Lombardi Publishing Corporation warns investors that indicators in the stock market currently point to the likelihood of a mass sell-off.
— Lombardi Publishing Corporation, a 28-year-old consumer publisher that has served over one million customers in 141 countries, cautions investors that stock market indicators, including margin debt, insider trading, and the number of companies on the S&P 500 cautioning about corporate earnings, are flashing warning signs of a sell-off.

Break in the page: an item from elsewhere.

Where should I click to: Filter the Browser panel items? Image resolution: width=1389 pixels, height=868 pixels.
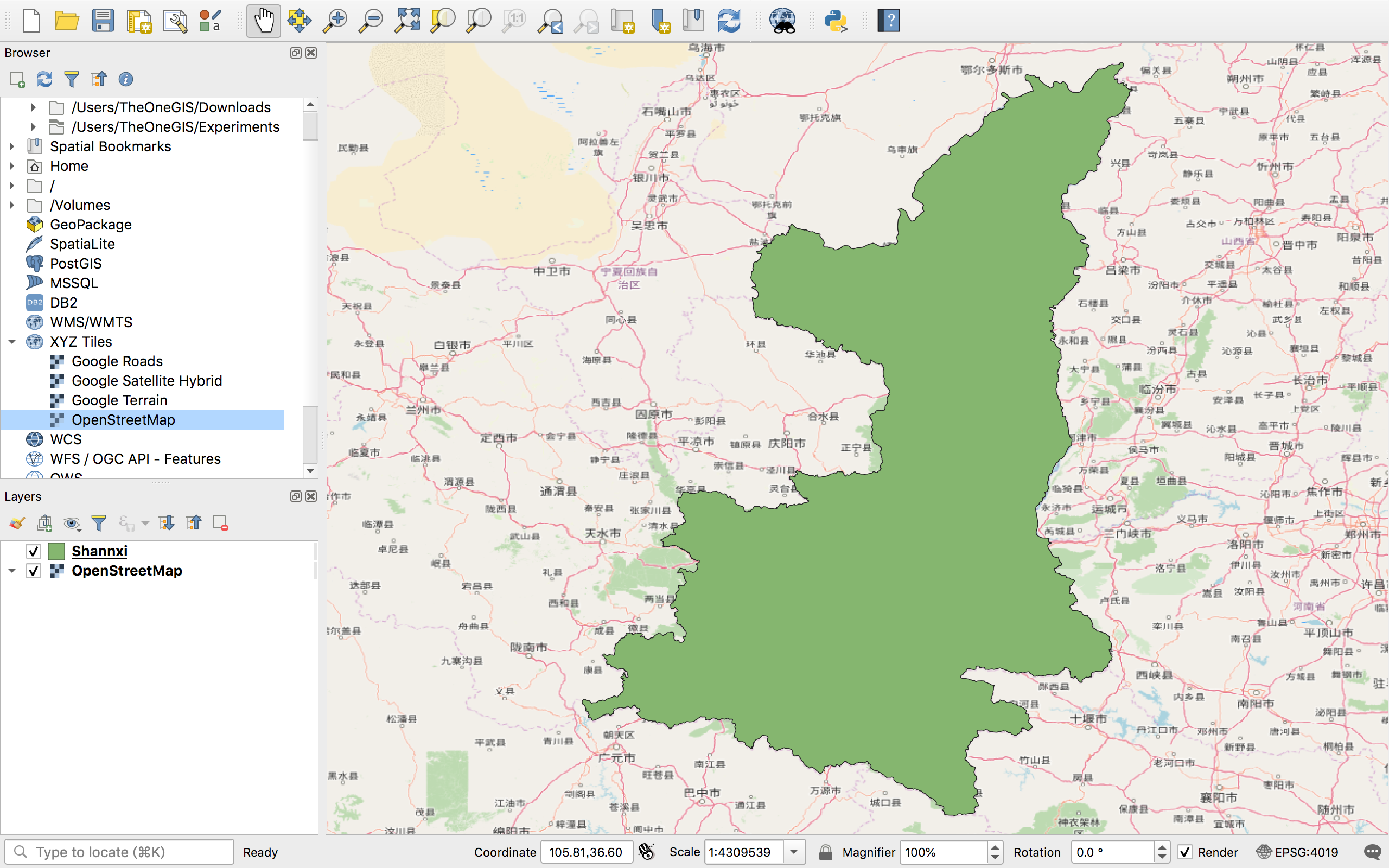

“With key stock indices like the S&P 500 making new highs on a regular basis, investors have become increasingly bullish and stock advisors are telling clients to buy more,” says lead contributor and financial expert Michael Lombardi. “Unfortunately, the bullish sentiment is rooted in weak stock market indicators, and, as a result, the bear is doing a great job of luring investors back into stocks as it gets ready to take their money away yet again.”

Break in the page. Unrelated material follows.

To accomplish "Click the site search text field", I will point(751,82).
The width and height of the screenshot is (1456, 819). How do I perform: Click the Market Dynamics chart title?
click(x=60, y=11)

Those close to the companies that make up the stock indices are selling their shares at an extreme rate, according to Lombardi. In February, insiders sold $5.3 billion worth of shares and bought roughly $268 million worth of shares; for every one dollar of stock they bought in February, they sold about $20.00 worth. In fact, corporate insiders are more bearish on the stocks of the companies they work for today than at any other time since 2007, says Lombardi. (Source: “Insider Activity and Concentration by Industry,” CNBC web site; http://www.cnbc.com/id/15839243, last accessed March 5, 2014.)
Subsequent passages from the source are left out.